I've put new compost and fresh soil into the beds, plus a generous helping of vermiculite. I had cleared the beds last autumn so there wasn't much to do. Hannah and I gave the outside of the SF beds a good painting with linseed oil this morning (did the bicycle shed doors as well), which should make them last longer.  I also needed to replace the wooden grids on the two 4x4s , but I decided to do it with plastic washing line instead of wooden laths, which rot too quickly. So I bought 40 metres of yellow washing line, which is a lot cheaper and easier than wooden laths, which need to be treated with oil and need screwing together at the cross-over points. We put screws into the beds at 30 inch intervals on the sides near the top edges, and knotting one end of the washing line with a bowline and hooking it on to one of the screws, I wound the rest of the line around the remaining screws creating a grid, finishing off the line at the last screw with another knot. It looks really good and is, of course, waterproof. It is really amazing what a difference having a grid makes. It's up to the individual, but I'm sure that Mel Bartholemew is right. A grid creates immediate order in the raised bed, and looks extremely attractive. The washing line grid is quick and very convenient, as well as being cheap. It's flexible, doesn't have splinters and doesn't wear out quickly. Doing it this way, one can also remove it easily if one wants to dig over the whole bed at the end of the growing season.

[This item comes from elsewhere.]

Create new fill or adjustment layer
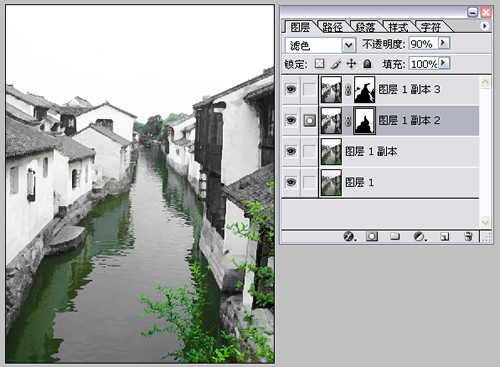 [420, 237]
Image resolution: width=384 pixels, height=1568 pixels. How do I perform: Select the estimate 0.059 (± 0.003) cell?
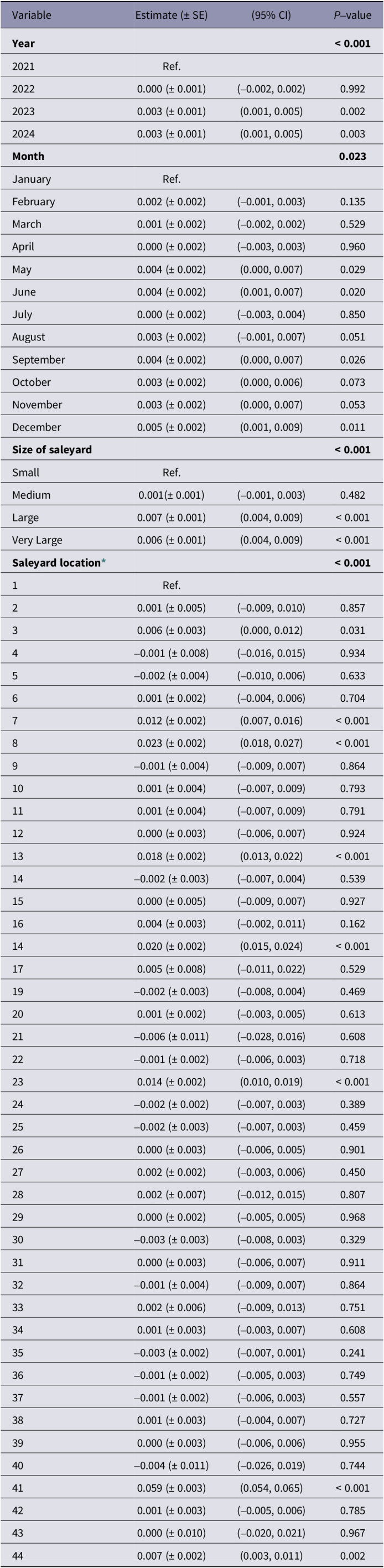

I have now sown spinach, chard and rocket, and planted beetroot, kohlrabi, parsley and red chard, as well as lettuce and a cucumber. At the back of the garden I've put up poles to grow sweet peas, which I've also sown - some of the seed were saved from last year) in the hope that they'll be a pretty eye-catcher in the summer months. I intend to grow bush beans and mangetout again as well because they're easy. It all looks really nice, and it's been well worth the wait. Everything looks beautiful -the cherry and apple trees are in blossom, and the lawn is spangled with daisies; the garden is decked out like a bride going to her wedding.  What a miracle spring is - thank God!

Friday 1 April 2011

We were recently blessed by a dear friend who, last November, invited us to her home in Greece for a week in March. We were badly in need of a holiday and a break and the idea just gripped us. We have been married for 20 years, but had never flown anywhere together except for quick trips to the UK to see family. Hardly any ordinary German here can relate to this odd kind of non-holiday-idolising lifestyle, so while I was half apologising for mentioning that we were going off to enjoy ourselves for once, they were astounded that we hadn't done it before and a lot more often.

Anyway, we had a wonderful time and the change did us a lot of good. We stayed in the Pelopponese for five days before driving up to Athens again.

Our kind friends live in the middle of olive groves, five minutes from the sea ...

They have lemon trees, orange trees; oranges for eating as well as for juice, avocado trees, even a lotus or persimmon tree, called a Sharon fruit in Israel. They also had a loquat (Japanese medlar) tree, which I had never heard of or seen before.
 They also had a huge eukalyptus and gave me a few cuttings from it - I'm going to use the leaves to steep in hot water for when someone has a cold.

 There were wild flowers everywhere. Red, and blue anemones, blue and almost black irises, camomile and calendula in vast drifts under the olive trees, which grew not just in cultivated groves, but in neglected agricultural areas too,especially in archaeological sites.  



We were told that the locals pray, before buying land, that no ancient ruins will be found there while building work goes on, because if so, the land has to be excavated first. Some people have lost their land and income as a result. In Messini there are just such olive trees growing, which no-one had harvested.
The birds were having a wonderful time. All one could hear there was the humming of bees, birds twittering and the plashing of the stream which ran down through the site from the hillside above, along a cleverly constructed watercourse which has conducted the stream for over two thousand years.